When Valen had first been granted the title Governor of Salthold by the prince himself, the honor had not come alone. Alongside the sealed writ of appointment had been a letter—thin parchment scrawled with his grace’s tight, deliberate hand—outlining the policies Valen was to uphold now that he stood as the Crown’s spearhead in a land still raw and uncertain.

Chief among those instructions was the directive to maintain and cultivate diplomatic ties with any tribal faction that could be turned to their cause. No matter how small, no matter how strange their customs—if they were willing to trade loyalty or resources for the Crown’s favor, they were to be courted like nobles at a spring tourney.

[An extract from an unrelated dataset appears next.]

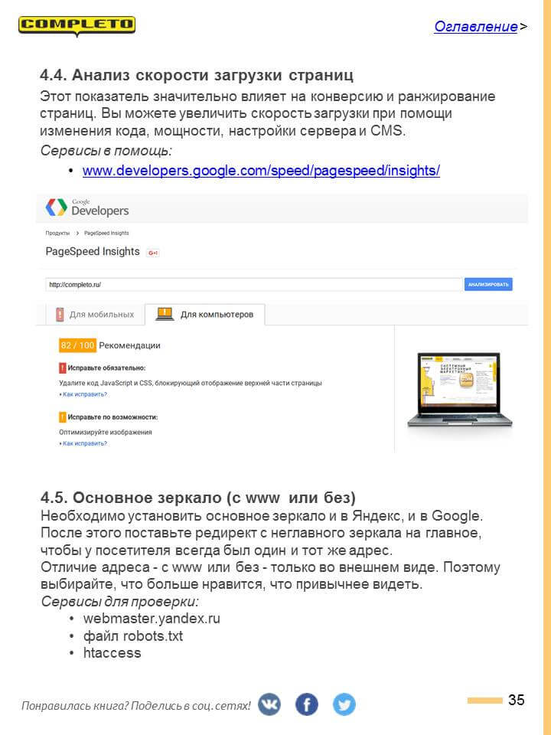Click the laptop preview thumbnail
The height and width of the screenshot is (735, 551).
pyautogui.click(x=460, y=390)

Second only to diplomacy was the Prince’s obsession with self-sufficiency. Salthold, far from home and at the mercy of narrow sea routes, had to survive on its own stores. A feat easier said than done. The land around the hold was a harsh mistress—rocky, windswept, stubborn.

It yielded little but mossy rootweed and cold rain. The few resources they could depend on came from fishing along the grey coast and from barter with herders who offered milk, cheese, and the occasional stringy lamb.

Crops were another matter. Only potatoes had shown promise in the stony soil, and ironically, those had been banned by the Prince himself ,as initially the Chorsi’s reliance on their trade was caused by their lack of food, and Alpheo had worried that introducing potatoes would have made them self-sufficient.

Of course, Valen was already drafting a letter to repeal the ban. Now that the Chorsi had retaken their ancestral hills, their livestock would multiply, their morale would rise, and—more importantly—they would no longer risk famine. Which meant that ban would now be utterly useless, which he hoped that the prince could be made to see.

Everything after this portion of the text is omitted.